There are many ways to save on energy around the house – you can purchase Energy Star appliances, switch to compact fluorescent bulbs, or undergo a home energy audit to account for your expenditures. However, it’s worth knowing before you begin that the largest chunk of your electricity bill almost invariably goes to heating and cooling your home.  According to research by independent Louisville, KY air conditioner repair service companies, they estimate that anywhere between 43 and 60 percent of the electricity used by buildings goes toward powering the HVAC (heating, ventilating, air conditioning) system.  One way to make sure that your system is not working harder than it has to is to check your insulation.

This is especially applicable if your home is a little older. The U.S. Department of Energy reports that only 20% of homes built before 1980 contain the correct insulation in the ceilings, walls, floors, crawl spaces, and attic.  But be careful while checking the condition of your insulation, since many homes built prior to 1980 feature insulation or other construction materials that contain asbestos.  This thread-like mineral is extremely dangerous when inhaled, and can cause lung conditions such as lung scarring, asbestosis, and mesothelioma, a cancer of the lining of the chest or abdomen. Symptoms of mesothelioma may take between 20 and 50 years to appear after asbestos exposure, and are many times confused with less serious conditions until the cancer has spread beyond the capability of treatment.

The good news is that mesothelioma is almost completely avoidable.  As long as asbestos remains bound up in construction or other fireproofing materials, it is relatively harmless, so as long as your insulation is sufficient and in good condition, it does not need to be removed.  However, if it appears to be damaged, fraying, or significantly worn, you may need to consult a licensed abatement specialist who will have the proper protective gear for working with asbestos.  Since 1989, however, insulation now makes use of alternative materials for fire and soundproofing, including fiberglass, rock wool, and cellulose.

The attic is of crucial importance when it comes to properly insulating a home, since the conditioned air can easily escape through holes or cracks.  The Department of Energy sets the standard for attic insulation at between R-30 and R-60.  The R-value of the insulation refers to a measure of thermal resistance, with higher numbers providing more.  The right number within that range for your how depends on climate, building design, and budget, among other factors, though R-30 should serve as a lower limit for all areas of the U.S.

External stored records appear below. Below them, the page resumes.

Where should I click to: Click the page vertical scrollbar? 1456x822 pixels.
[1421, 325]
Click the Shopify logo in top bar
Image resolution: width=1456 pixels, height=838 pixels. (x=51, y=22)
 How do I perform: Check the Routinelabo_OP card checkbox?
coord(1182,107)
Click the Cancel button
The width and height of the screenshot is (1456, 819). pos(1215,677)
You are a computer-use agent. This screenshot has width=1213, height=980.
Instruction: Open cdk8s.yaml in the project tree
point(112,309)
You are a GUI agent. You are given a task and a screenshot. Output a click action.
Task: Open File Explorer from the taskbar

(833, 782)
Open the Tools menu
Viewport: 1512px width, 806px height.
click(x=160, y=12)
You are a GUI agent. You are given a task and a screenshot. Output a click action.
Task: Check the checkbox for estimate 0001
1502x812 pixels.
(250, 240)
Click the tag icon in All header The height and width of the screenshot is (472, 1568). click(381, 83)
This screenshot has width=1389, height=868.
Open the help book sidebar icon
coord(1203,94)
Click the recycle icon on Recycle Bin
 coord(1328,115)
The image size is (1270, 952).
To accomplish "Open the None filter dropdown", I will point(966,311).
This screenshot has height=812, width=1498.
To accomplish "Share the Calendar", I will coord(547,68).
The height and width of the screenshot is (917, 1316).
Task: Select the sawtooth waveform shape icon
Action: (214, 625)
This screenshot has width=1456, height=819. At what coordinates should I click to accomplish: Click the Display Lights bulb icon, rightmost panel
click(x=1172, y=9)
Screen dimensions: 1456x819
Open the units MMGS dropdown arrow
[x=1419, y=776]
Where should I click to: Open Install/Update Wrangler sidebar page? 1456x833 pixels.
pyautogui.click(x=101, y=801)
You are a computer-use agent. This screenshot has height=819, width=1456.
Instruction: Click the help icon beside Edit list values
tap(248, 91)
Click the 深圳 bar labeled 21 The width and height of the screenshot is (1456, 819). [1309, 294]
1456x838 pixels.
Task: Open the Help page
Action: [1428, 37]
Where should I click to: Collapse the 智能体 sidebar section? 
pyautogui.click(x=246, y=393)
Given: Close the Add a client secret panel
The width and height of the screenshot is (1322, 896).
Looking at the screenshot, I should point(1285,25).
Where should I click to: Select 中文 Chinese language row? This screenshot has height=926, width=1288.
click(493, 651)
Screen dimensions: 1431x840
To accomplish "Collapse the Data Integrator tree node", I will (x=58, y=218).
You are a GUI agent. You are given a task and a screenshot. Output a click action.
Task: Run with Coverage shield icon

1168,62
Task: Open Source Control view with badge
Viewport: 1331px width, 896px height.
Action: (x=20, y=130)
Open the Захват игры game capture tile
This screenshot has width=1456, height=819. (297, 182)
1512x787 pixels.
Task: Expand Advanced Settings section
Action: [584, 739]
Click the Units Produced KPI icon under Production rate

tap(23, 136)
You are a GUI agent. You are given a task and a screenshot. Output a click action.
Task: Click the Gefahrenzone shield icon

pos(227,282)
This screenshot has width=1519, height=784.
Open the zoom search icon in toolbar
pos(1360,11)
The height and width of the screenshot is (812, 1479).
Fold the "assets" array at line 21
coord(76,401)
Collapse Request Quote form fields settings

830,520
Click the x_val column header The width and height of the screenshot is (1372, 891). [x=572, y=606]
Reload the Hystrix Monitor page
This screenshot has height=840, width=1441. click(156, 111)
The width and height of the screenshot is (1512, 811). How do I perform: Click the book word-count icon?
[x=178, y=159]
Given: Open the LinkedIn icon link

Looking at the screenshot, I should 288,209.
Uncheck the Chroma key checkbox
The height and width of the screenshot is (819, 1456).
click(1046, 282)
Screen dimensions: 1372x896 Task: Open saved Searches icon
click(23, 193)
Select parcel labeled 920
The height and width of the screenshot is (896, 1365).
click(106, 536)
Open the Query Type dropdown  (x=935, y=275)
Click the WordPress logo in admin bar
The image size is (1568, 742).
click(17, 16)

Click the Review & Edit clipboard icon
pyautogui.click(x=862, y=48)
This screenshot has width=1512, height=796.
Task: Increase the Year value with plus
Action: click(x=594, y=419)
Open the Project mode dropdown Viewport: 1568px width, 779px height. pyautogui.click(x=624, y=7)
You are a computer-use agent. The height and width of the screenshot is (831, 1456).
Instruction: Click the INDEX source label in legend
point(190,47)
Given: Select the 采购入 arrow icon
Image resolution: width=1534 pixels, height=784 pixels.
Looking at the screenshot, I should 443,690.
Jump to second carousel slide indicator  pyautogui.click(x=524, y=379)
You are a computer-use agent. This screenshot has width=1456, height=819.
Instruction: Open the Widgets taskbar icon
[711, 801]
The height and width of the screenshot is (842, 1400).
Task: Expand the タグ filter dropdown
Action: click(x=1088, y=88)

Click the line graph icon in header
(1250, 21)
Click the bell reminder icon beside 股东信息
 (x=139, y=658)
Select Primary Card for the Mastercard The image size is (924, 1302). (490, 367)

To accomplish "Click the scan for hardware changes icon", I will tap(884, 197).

In addition to indoor cavity insulation, newer homes can also be insulated from the outside with insulative sheathing to prevent heat from being lost through the wood frame of the house.  Structural insulated panels, which provide both support and insulation, are becoming popular building materials as well.  Other steps should be taken to augment the insulation, such as sealing any cracks or gaps and replacing leaky or ill-fitting windows.  But be sure to keep your health and safety in mind – asbestos can be found in many different construction materials including caulk and weatherstripping, and mesothelioma symptoms are no joke.  If you have any doubts about the safety of your insulation or your ability to properly renovate it or install it, do not hesitate to call a professional contractor.